Reading text
================================
It's not possible to turn the clock back. The exchange of saris and shawls, the long walk with Sharif in Kathmandu, the orchestrated "surprise" visit to Sharif's home on his birthday, the invitation to a Pakistani team, including an ISI man, to visit Pathankot after the IAF base there was attacked, the resumption of talks, all that and more now belong to the past.
Modi has to begin afresh and craft an all-new policy to deal with India's constant tormentor. If he indeed means to keep his promise, he must act craftily and ruthlessly, regardless of consequences by way of upsetting the US and China. Even if India must stand alone, he should let it be known, India will stand.
It would be stupid to expect Modi to publicly state what he plans to do. That's not how sensible leaders respond to challenges to national security.
Between war (undesirable) and inaction (unacceptable) lies a vast space for coercive action, both overt and covert, to inflict material damage and disorient Pakistan.
Giving asylum to Baloch nationalists and asserting India's rights over Pakistan-occupied Kashmir and Gilgit-Baltistan are good first steps; they send a message to Pakistan and its patrons.
Modi should also declare he won't attend the SAARC summit at Islamabad and withdraw MFN status to Pakistan. It would distress Pakistan and its funders if Modi were to downgrade diplomatic relations.
================================
Stored data
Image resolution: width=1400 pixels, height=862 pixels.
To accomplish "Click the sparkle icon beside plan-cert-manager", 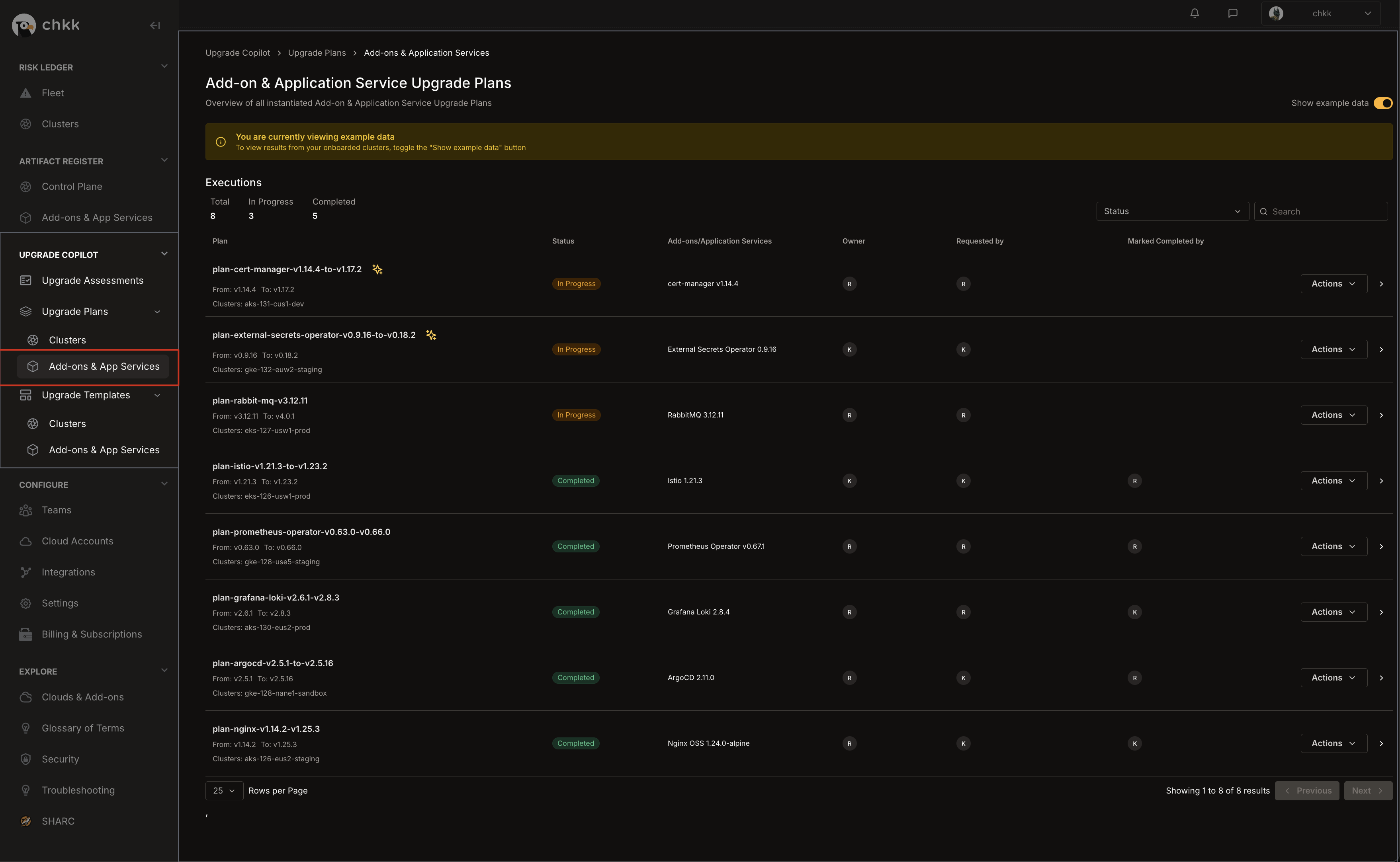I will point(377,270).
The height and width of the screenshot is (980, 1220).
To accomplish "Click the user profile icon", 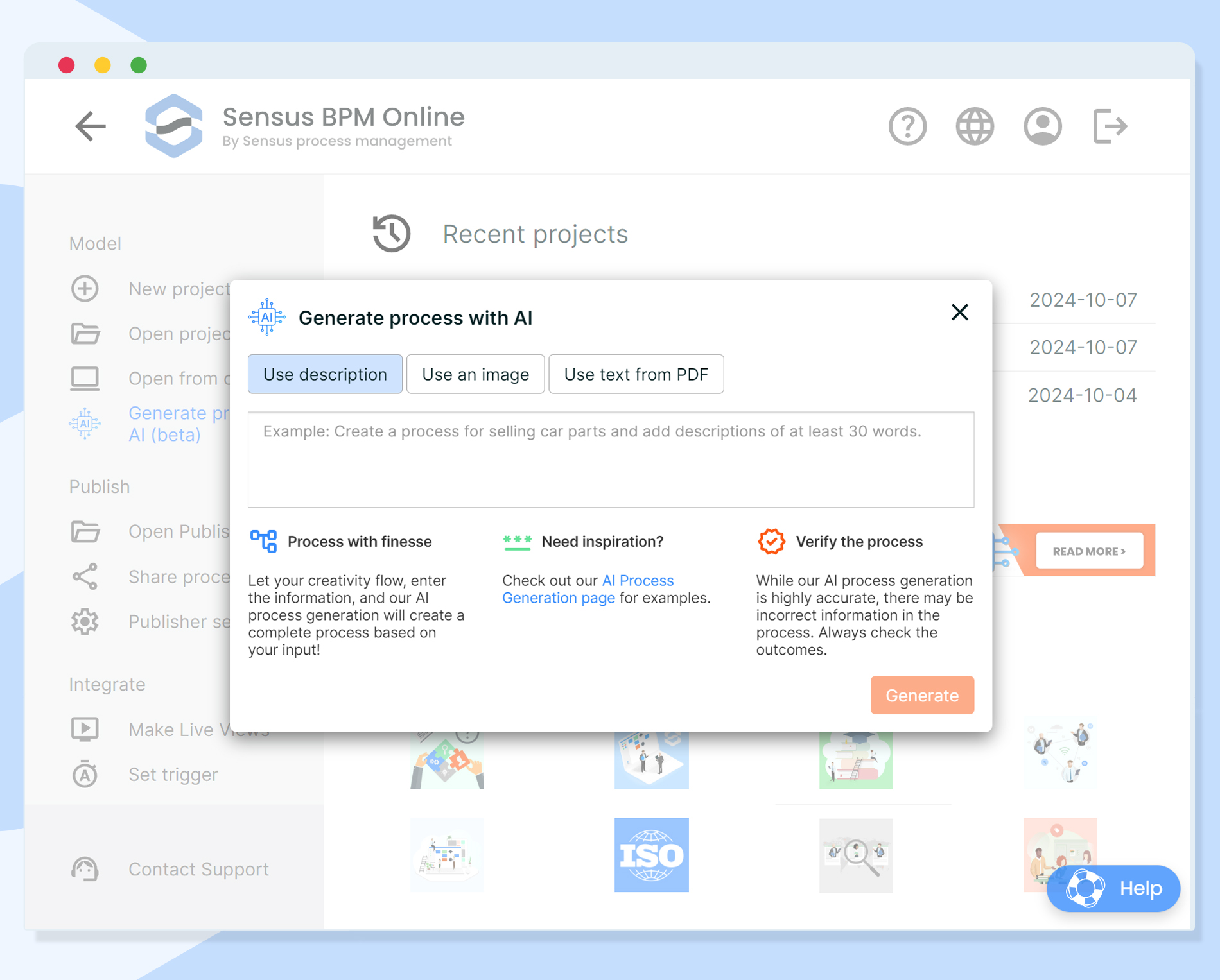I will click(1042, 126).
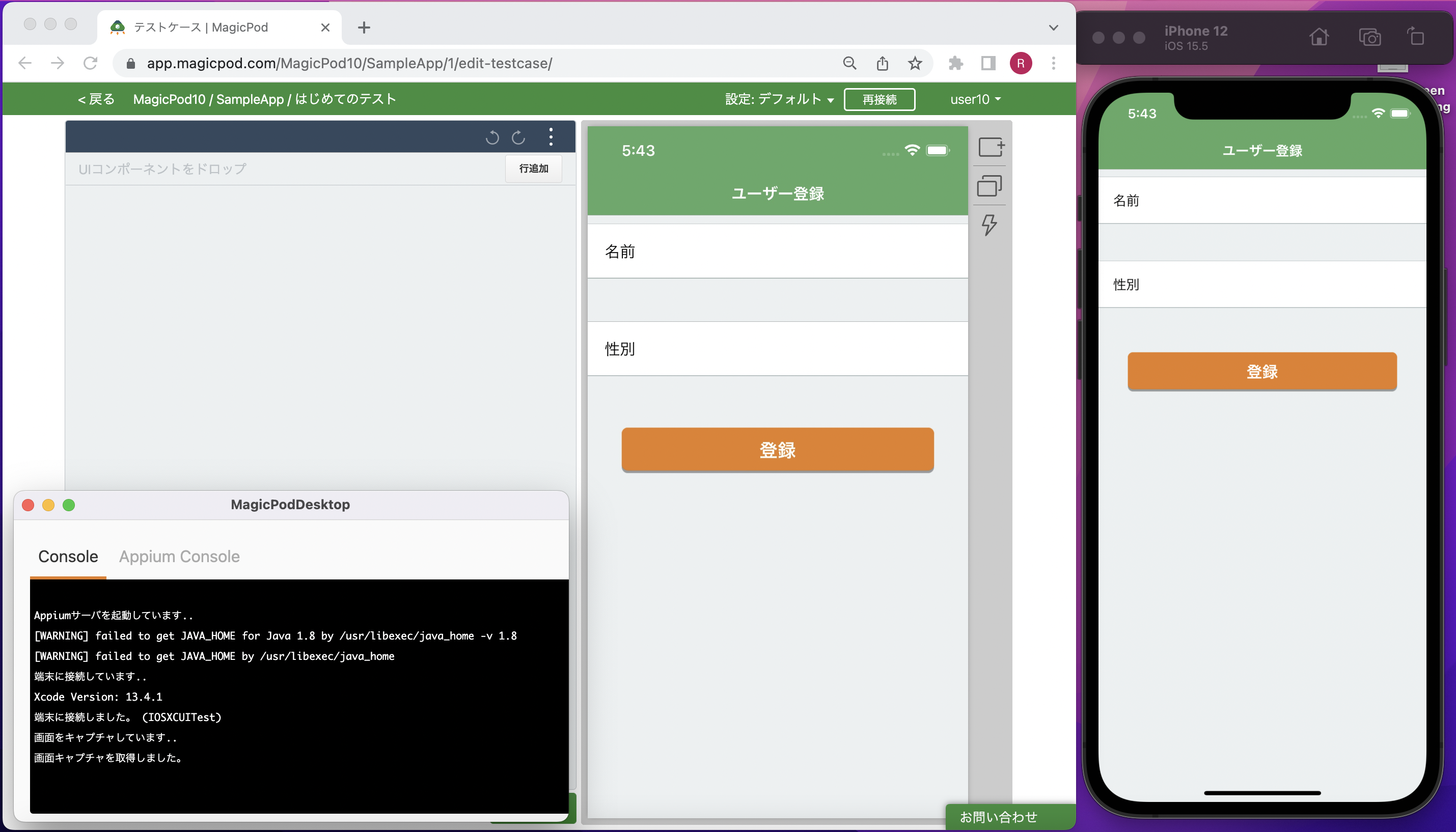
================================
Objective A
In the commentary on Modi's Pakistan policy, what lies between war and inaction?
Objective B
Write a continuation of the commentary on Modi's Pakistan policy that picks up after its final sentence.

Task output A
A vast space for coercive action, both overt and covert, to inflict material damage and disorient Pakistan.

Task output B
These are some of the things that can and should be done immediately. They would calm down Indians and give Modi time to figure out the big response, its elements, and their implementation. Anything less would only breed sullen, unforgiving anger.
Voters, contrary to what politicians love to believe, have a long memory.
Meanwhile, Modi would do well to go easy on tall talk of exposing and isolating Pakistan by taking India's plaint to international fora. Pakistan does not care a toss about being exposed.
Countries that matter will not isolate Pakistan. Soothing stories by establishment journalists about India's grand diplomatic success will not quite make up for the fact that insincere statements of condemnation of Pakistani terrorism by foreign governments are meaningless triumphs, poppycock victories.